LA BALSA DE LA MEDUSA
Géricault, La balsa de la Medusa (1819)
Me
salvé para contarlo. Soy el que agita el pañuelo en lo más alto de la balsa,
aunque temí que no sirviera para nada porque el viento que impulsaba nuestra
maltrecha vela soplaba en dirección contraria al deseo. Es la manía de los
pintores románticos: aguarnos la fiesta a los náufragos sin esperanza.

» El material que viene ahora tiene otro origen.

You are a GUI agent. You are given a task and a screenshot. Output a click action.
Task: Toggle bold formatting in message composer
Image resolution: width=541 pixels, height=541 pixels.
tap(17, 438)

El barco
de la salvación era un punto en el horizonte y estaba tan lejos que no creíamos
que nos viese, pero yo me agarraba a un pañuelo ardiendo porque la esperanza es
la quimera de los desahuciados.
Después
de no sé cuántos días a la deriva en el inmenso océano, ya sólo quedábamos 15
supervivientes de los 147 abandonados al destino del hambre, la desolación y la
locura de comernos unos a otros (los más débiles primero, por favor) en aquel
sálvese quien pueda. Gericault nos
amarga la escena con nubarrones negros y estira el cuadro dirigiendo nuestras
manos en un movimiento hacia la salvación del punto en el horizonte; pero todos
habíamos perdido la esperanza, incluso el viejo que tiene en su regazo a
Delacroix, porque ignoraba que pocos
años más tarde celebraría la revolución de 1830 pintando La Libertad guiando al pueblo.
Y
ahí estamos abandonados al destino y olvidados por una Restauración que no
quiso saber nada de nosotros; ni siquiera reconocer el desamparo cuando llegó
la salvación para unos pocos: Allons
enfants de la patrie / le jour de merde est arrivé.